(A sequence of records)
===

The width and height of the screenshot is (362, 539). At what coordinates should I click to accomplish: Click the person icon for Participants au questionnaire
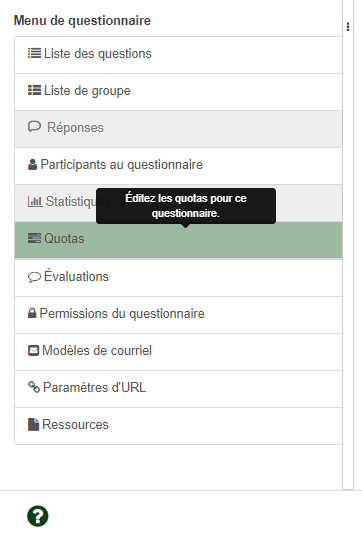[33, 164]
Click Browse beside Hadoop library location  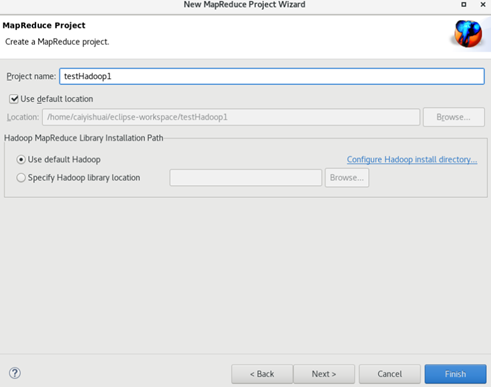pyautogui.click(x=347, y=178)
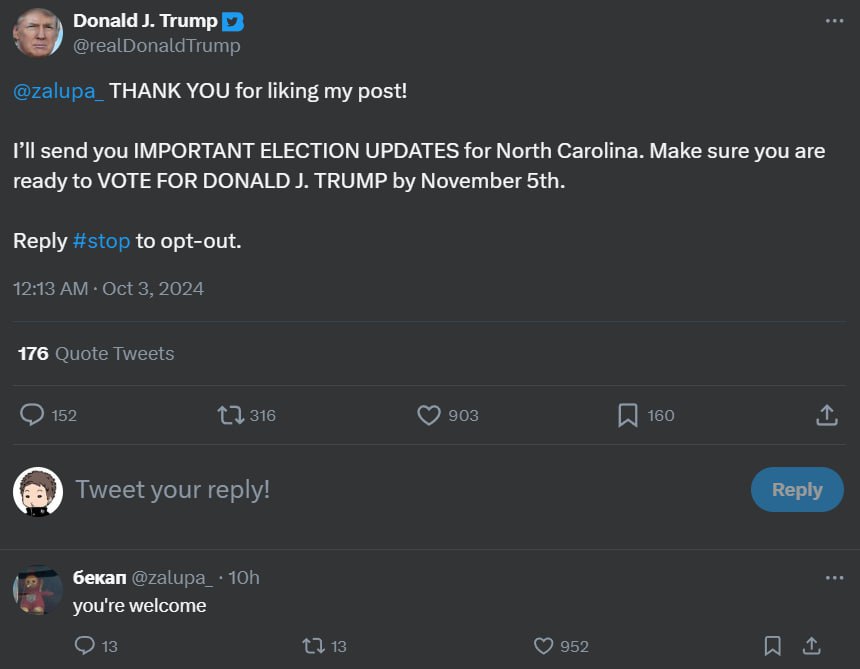Image resolution: width=860 pixels, height=669 pixels.
Task: Focus the 'Tweet your reply!' field
Action: (400, 490)
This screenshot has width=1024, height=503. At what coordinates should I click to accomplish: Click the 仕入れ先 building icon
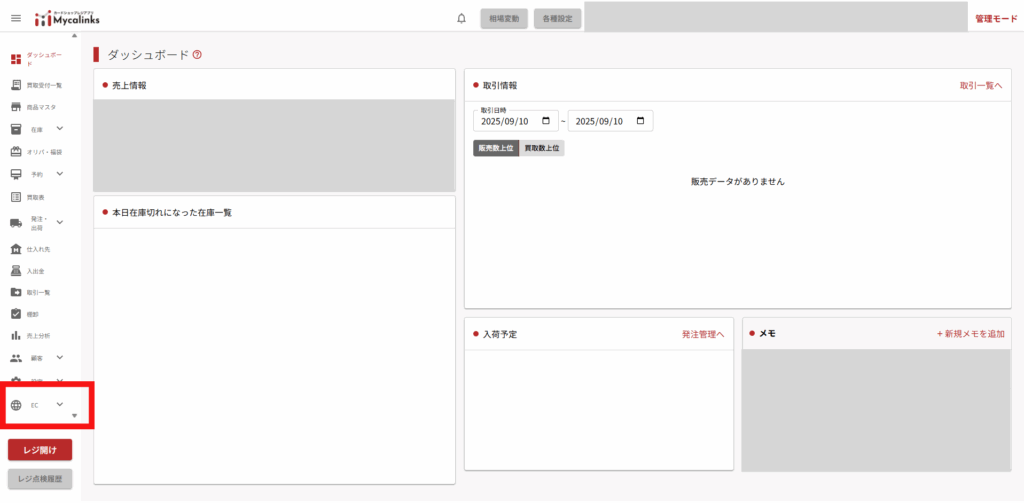coord(16,249)
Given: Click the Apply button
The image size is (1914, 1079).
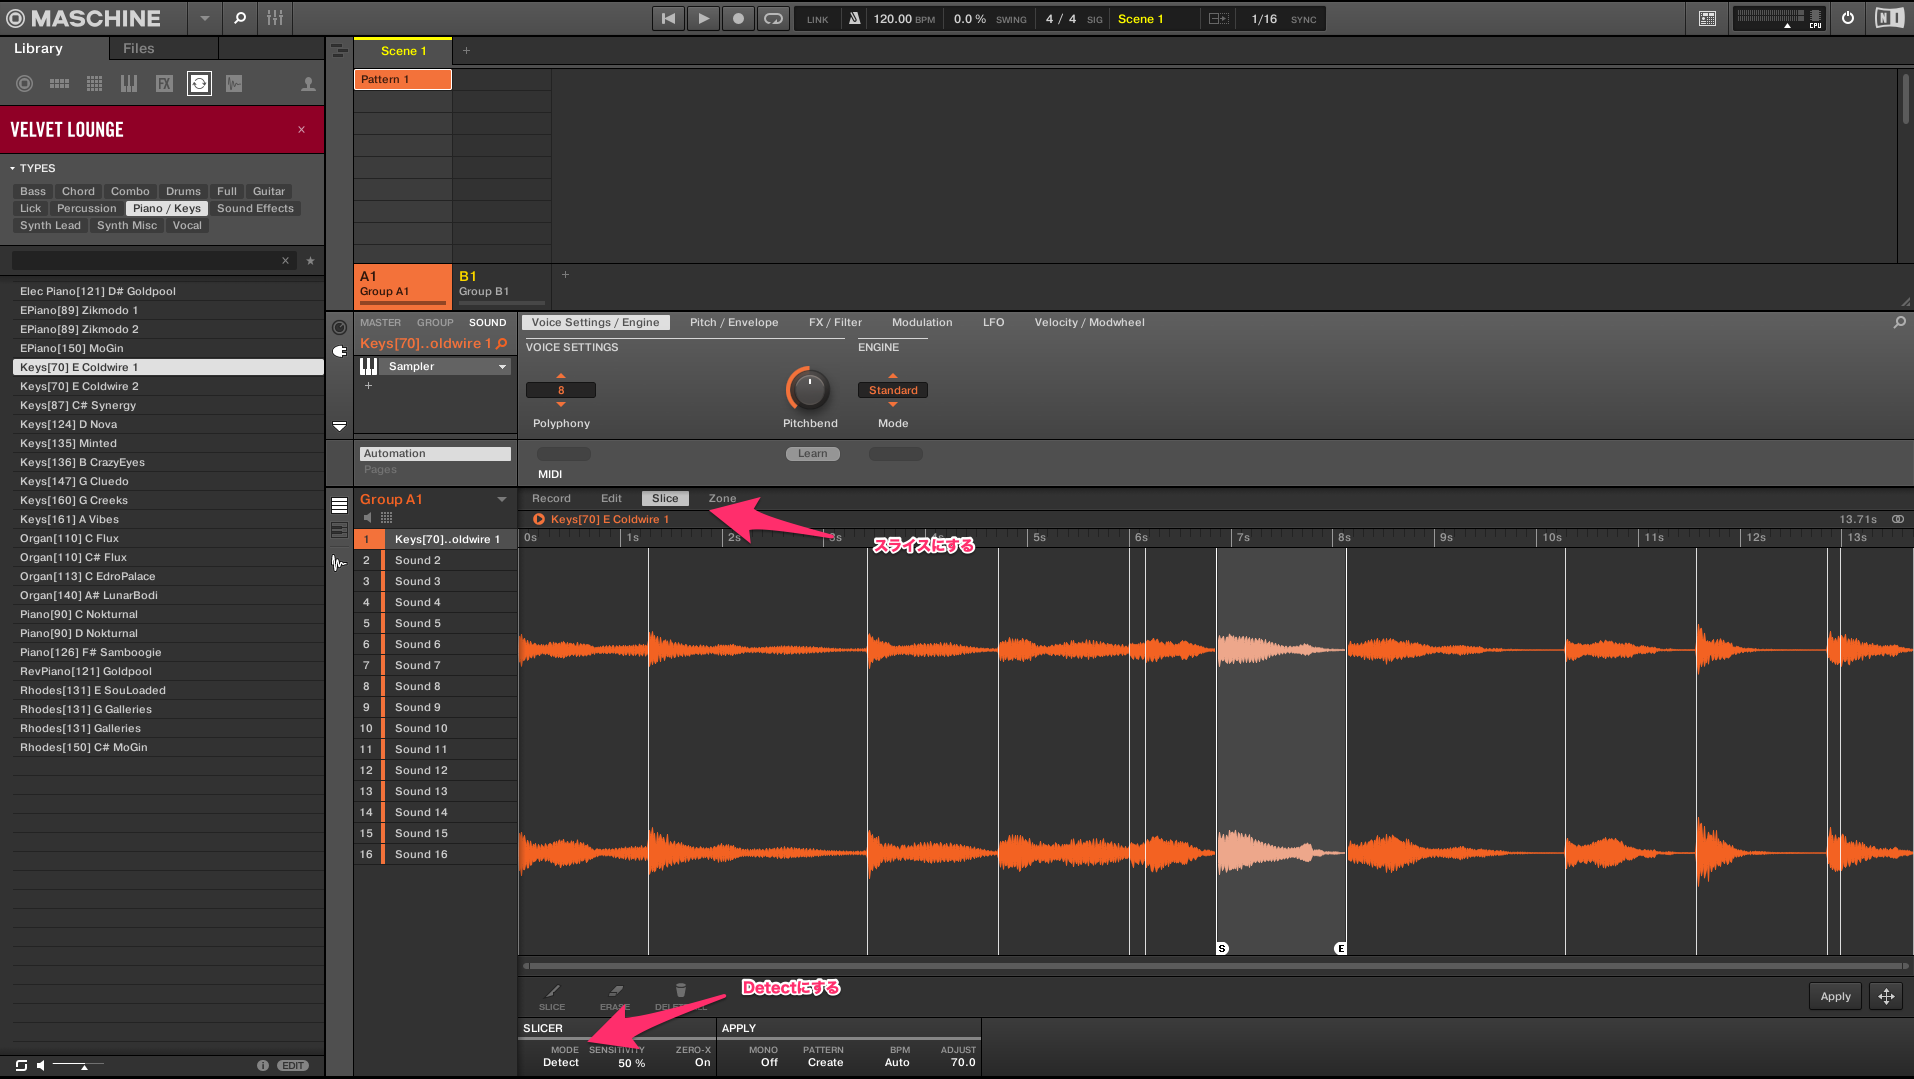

===

What you have to do:
Count the lines of the material above that contain the string "accomplish", and state only the number.

Finished task:
2